→ **What the task asks**
Without omitting anything, copy every entry word for word.

→ **Information supplied**

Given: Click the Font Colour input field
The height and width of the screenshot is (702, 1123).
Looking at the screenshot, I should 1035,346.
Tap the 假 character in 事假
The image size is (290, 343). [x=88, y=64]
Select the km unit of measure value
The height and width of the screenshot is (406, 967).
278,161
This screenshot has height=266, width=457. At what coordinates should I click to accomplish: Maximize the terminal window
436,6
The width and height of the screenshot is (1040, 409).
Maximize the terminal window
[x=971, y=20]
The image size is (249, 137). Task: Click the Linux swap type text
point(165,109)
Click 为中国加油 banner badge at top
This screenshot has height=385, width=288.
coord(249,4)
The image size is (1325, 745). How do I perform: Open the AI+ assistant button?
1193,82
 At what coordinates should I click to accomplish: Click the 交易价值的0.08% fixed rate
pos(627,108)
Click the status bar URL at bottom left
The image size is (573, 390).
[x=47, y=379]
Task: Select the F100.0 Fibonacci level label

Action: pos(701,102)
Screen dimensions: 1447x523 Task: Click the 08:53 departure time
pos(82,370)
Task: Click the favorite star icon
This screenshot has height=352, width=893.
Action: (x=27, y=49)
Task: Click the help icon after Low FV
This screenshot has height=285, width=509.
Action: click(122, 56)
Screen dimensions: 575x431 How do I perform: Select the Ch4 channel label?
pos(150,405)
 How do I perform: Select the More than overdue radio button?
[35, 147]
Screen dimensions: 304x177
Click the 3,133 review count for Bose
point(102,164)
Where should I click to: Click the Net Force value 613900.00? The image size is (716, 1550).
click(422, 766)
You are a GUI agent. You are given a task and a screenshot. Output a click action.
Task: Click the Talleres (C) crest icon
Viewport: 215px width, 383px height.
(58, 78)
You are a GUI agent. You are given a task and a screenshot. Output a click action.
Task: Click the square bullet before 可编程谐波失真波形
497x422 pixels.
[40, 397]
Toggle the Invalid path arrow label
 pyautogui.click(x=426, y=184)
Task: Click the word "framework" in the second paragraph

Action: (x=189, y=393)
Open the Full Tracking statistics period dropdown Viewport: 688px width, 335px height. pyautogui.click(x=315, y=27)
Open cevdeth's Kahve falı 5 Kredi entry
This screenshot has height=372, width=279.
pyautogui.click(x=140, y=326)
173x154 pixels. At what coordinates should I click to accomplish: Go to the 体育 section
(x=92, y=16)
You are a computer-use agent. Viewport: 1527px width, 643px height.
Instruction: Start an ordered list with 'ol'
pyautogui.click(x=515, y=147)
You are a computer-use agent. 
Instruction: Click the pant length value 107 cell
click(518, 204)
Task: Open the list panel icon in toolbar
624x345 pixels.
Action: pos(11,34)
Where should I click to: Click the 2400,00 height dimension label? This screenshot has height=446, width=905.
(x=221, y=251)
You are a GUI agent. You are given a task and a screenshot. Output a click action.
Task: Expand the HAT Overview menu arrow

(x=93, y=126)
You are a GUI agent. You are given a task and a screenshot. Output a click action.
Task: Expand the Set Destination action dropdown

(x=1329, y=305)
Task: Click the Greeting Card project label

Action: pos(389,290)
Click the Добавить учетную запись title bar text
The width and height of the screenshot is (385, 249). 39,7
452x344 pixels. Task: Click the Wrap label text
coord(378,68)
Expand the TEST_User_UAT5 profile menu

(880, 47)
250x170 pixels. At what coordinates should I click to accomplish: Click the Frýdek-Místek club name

→ **Output**
Given: Click the Font Colour input field
The height and width of the screenshot is (702, 1123).
Looking at the screenshot, I should 1035,346.
Tap the 假 character in 事假
The image size is (290, 343). [x=88, y=64]
Select the km unit of measure value
The height and width of the screenshot is (406, 967).
278,161
This screenshot has height=266, width=457. At what coordinates should I click to accomplish: Maximize the terminal window
436,6
The width and height of the screenshot is (1040, 409).
Maximize the terminal window
[x=971, y=20]
The image size is (249, 137). Task: Click the Linux swap type text
point(165,109)
Click 为中国加油 banner badge at top
This screenshot has height=385, width=288.
coord(249,4)
The image size is (1325, 745). How do I perform: Open the AI+ assistant button?
1193,82
 At what coordinates should I click to accomplish: Click the 交易价值的0.08% fixed rate
pos(627,108)
Click the status bar URL at bottom left
The image size is (573, 390).
[x=47, y=379]
Task: Select the F100.0 Fibonacci level label

Action: pos(701,102)
Screen dimensions: 1447x523 Task: Click the 08:53 departure time
pos(82,370)
Task: Click the favorite star icon
This screenshot has height=352, width=893.
Action: (x=27, y=49)
Task: Click the help icon after Low FV
This screenshot has height=285, width=509.
Action: click(122, 56)
Screen dimensions: 575x431 How do I perform: Select the Ch4 channel label?
pos(150,405)
 How do I perform: Select the More than overdue radio button?
[35, 147]
Screen dimensions: 304x177
Click the 3,133 review count for Bose
point(102,164)
Where should I click to: Click the Net Force value 613900.00? The image size is (716, 1550).
click(422, 766)
You are a GUI agent. You are given a task and a screenshot. Output a click action.
Task: Click the Talleres (C) crest icon
Viewport: 215px width, 383px height.
(58, 78)
You are a GUI agent. You are given a task and a screenshot. Output a click action.
Task: Click the square bullet before 可编程谐波失真波形
497x422 pixels.
[40, 397]
Toggle the Invalid path arrow label
 pyautogui.click(x=426, y=184)
Task: Click the word "framework" in the second paragraph

Action: (x=189, y=393)
Open the Full Tracking statistics period dropdown Viewport: 688px width, 335px height. pyautogui.click(x=315, y=27)
Open cevdeth's Kahve falı 5 Kredi entry
This screenshot has height=372, width=279.
pyautogui.click(x=140, y=326)
173x154 pixels. At what coordinates should I click to accomplish: Go to the 体育 section
(x=92, y=16)
You are a computer-use agent. Viewport: 1527px width, 643px height.
Instruction: Start an ordered list with 'ol'
pyautogui.click(x=515, y=147)
You are a computer-use agent. 
Instruction: Click the pant length value 107 cell
click(518, 204)
Task: Open the list panel icon in toolbar
624x345 pixels.
Action: pos(11,34)
Where should I click to: Click the 2400,00 height dimension label? This screenshot has height=446, width=905.
(x=221, y=251)
You are a GUI agent. You are given a task and a screenshot. Output a click action.
Task: Expand the HAT Overview menu arrow

(x=93, y=126)
You are a GUI agent. You are given a task and a screenshot. Output a click action.
Task: Expand the Set Destination action dropdown

(x=1329, y=305)
Task: Click the Greeting Card project label

Action: pos(389,290)
Click the Добавить учетную запись title bar text
The width and height of the screenshot is (385, 249). 39,7
452x344 pixels. Task: Click the Wrap label text
coord(378,68)
Expand the TEST_User_UAT5 profile menu

(880, 47)
250x170 pixels. At what coordinates should I click to accomplish: Click the Frýdek-Místek club name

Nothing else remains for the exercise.